• Task goal:
Please retype the records below exactly as they appear, but leave out the pictures.

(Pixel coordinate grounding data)
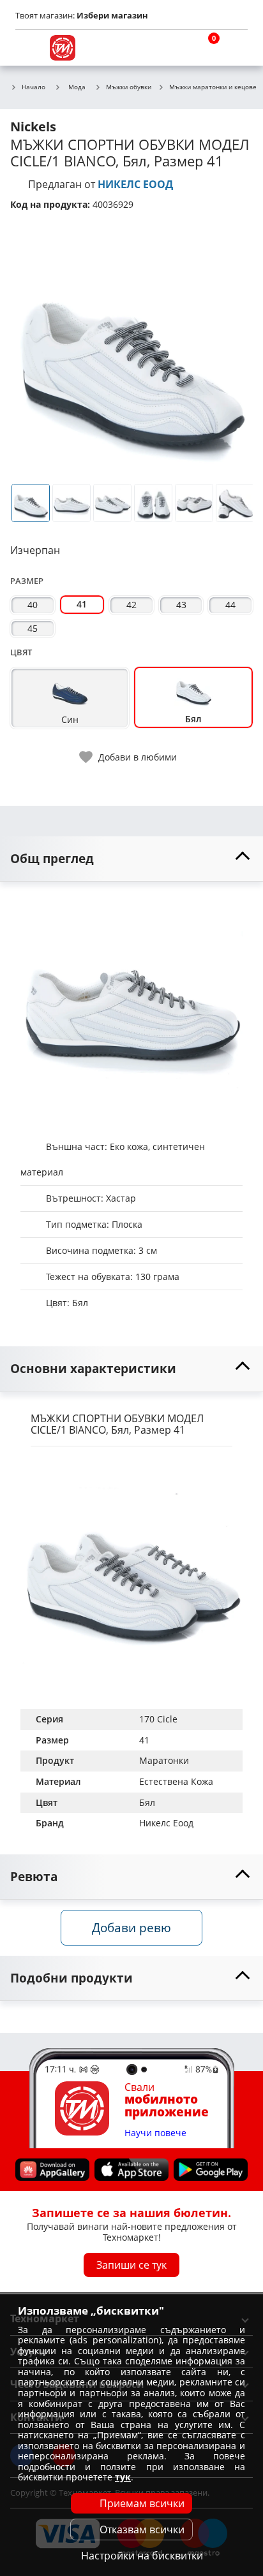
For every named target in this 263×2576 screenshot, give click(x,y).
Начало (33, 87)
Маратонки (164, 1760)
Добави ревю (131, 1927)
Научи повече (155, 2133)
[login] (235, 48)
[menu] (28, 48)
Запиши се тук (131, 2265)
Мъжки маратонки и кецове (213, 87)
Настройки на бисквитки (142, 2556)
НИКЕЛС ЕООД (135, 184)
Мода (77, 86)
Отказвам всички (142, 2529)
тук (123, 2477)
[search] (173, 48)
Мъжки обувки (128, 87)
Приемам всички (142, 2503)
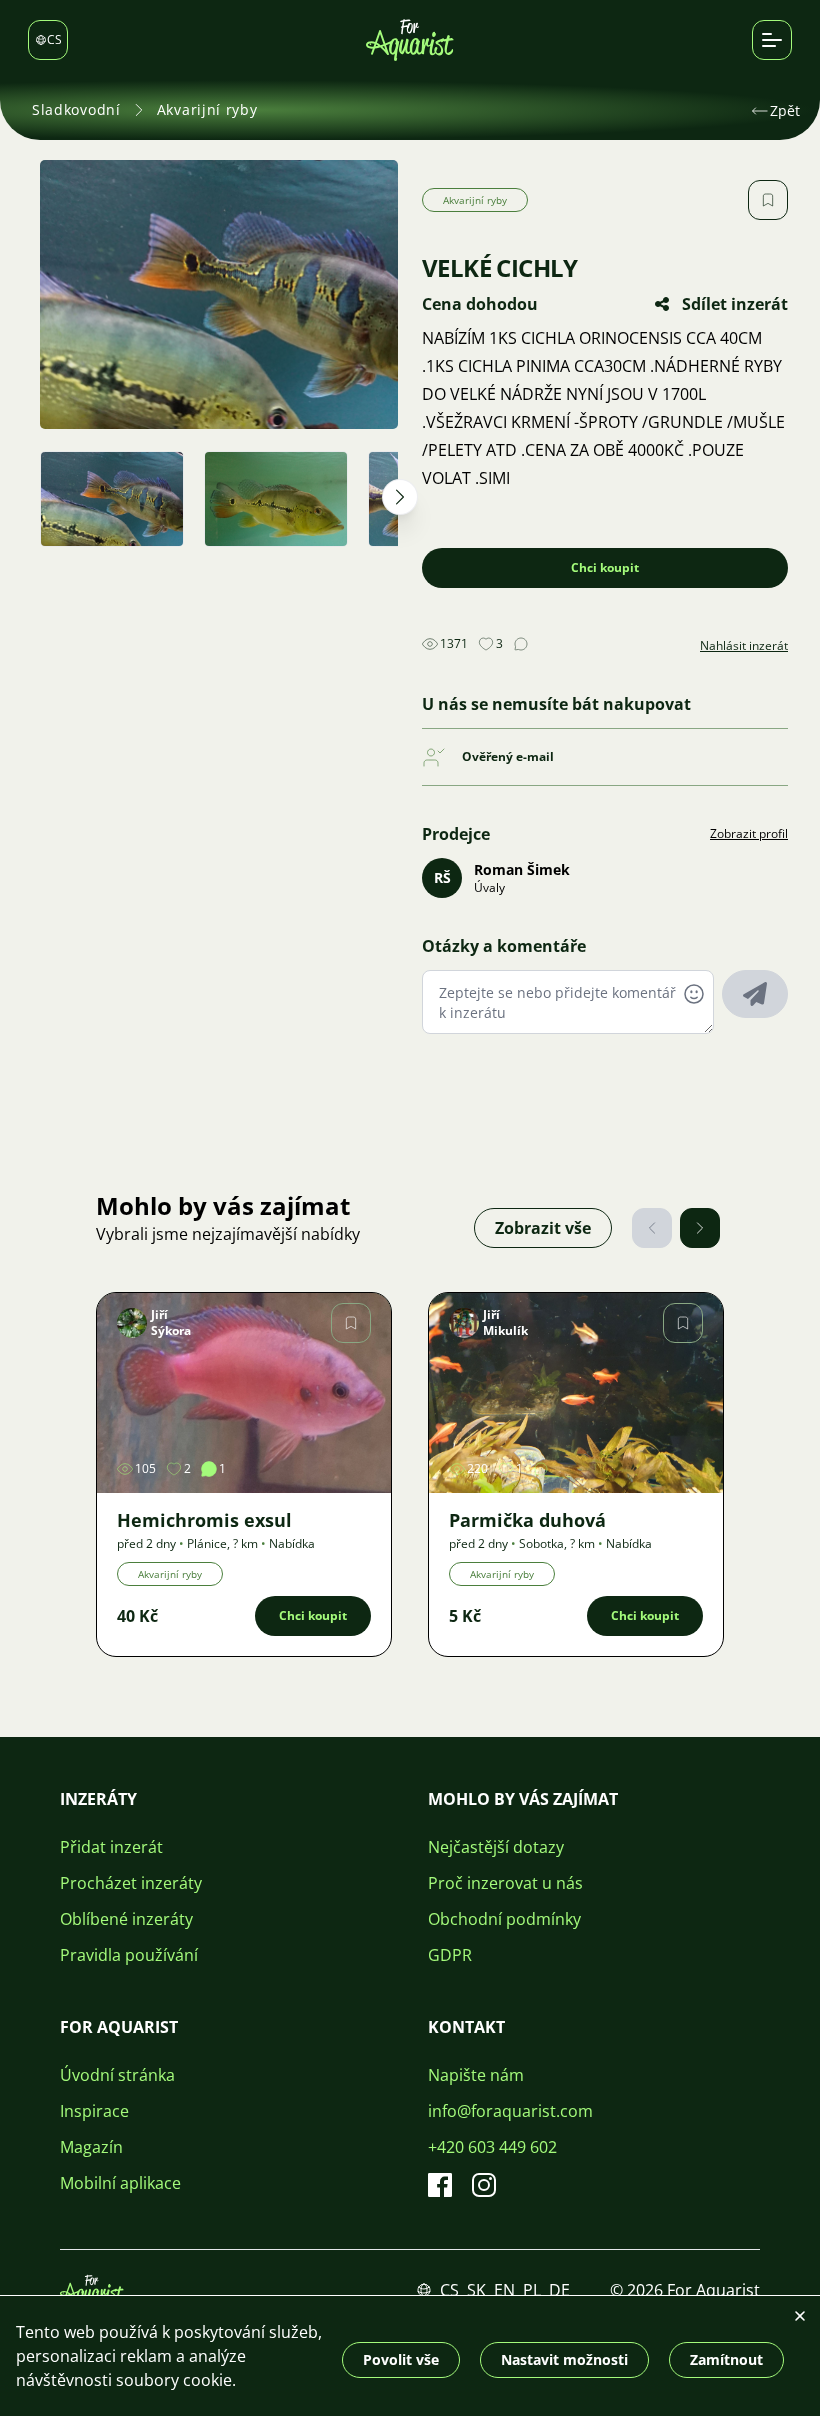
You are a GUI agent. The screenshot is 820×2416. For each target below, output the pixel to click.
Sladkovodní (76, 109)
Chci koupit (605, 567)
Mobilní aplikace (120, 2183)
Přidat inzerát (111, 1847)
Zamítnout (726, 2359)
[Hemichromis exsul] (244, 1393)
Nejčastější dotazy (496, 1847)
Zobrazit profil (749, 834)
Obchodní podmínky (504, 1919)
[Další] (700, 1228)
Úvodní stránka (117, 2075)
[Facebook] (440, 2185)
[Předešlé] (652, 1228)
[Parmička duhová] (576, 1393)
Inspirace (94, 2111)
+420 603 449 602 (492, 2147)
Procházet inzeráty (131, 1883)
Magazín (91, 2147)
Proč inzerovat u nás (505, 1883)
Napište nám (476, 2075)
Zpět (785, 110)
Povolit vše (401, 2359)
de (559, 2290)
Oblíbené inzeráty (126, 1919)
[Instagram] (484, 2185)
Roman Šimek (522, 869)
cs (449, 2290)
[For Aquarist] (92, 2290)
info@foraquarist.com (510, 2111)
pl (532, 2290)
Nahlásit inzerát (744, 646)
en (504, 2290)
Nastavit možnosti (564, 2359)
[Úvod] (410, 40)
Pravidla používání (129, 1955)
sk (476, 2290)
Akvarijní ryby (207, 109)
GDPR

• Solution for this task:
For every named target in this 263×2576 screenshot, give click(x,y).
Начало (33, 87)
Маратонки (164, 1760)
Добави ревю (131, 1927)
Научи повече (155, 2133)
[login] (235, 48)
[menu] (28, 48)
Запиши се тук (131, 2265)
Мъжки маратонки и кецове (213, 87)
Настройки на бисквитки (142, 2556)
НИКЕЛС ЕООД (135, 184)
Мода (77, 86)
Отказвам всички (142, 2529)
тук (123, 2477)
[search] (173, 48)
Мъжки обувки (128, 87)
Приемам всички (142, 2503)
You are a GUI agent. The screenshot is 820×2416. For each target below, output the pixel to click.
Sladkovodní (76, 109)
Chci koupit (605, 567)
Mobilní aplikace (120, 2183)
Přidat inzerát (111, 1847)
Zamítnout (726, 2359)
[Hemichromis exsul] (244, 1393)
Nejčastější dotazy (496, 1847)
Zobrazit profil (749, 834)
Obchodní podmínky (504, 1919)
[Další] (700, 1228)
Úvodní stránka (117, 2075)
[Facebook] (440, 2185)
[Předešlé] (652, 1228)
[Parmička duhová] (576, 1393)
Inspirace (94, 2111)
+420 603 449 602 (492, 2147)
Procházet inzeráty (131, 1883)
Magazín (91, 2147)
Proč inzerovat u nás (505, 1883)
Napište nám (476, 2075)
Zpět (785, 110)
Povolit vše (401, 2359)
de (559, 2290)
Oblíbené inzeráty (126, 1919)
[Instagram] (484, 2185)
Roman Šimek (522, 869)
cs (449, 2290)
[For Aquarist] (92, 2290)
info@foraquarist.com (510, 2111)
pl (532, 2290)
Nahlásit inzerát (744, 646)
en (504, 2290)
Nastavit možnosti (564, 2359)
[Úvod] (410, 40)
Pravidla používání (129, 1955)
sk (476, 2290)
Akvarijní ryby (207, 109)
GDPR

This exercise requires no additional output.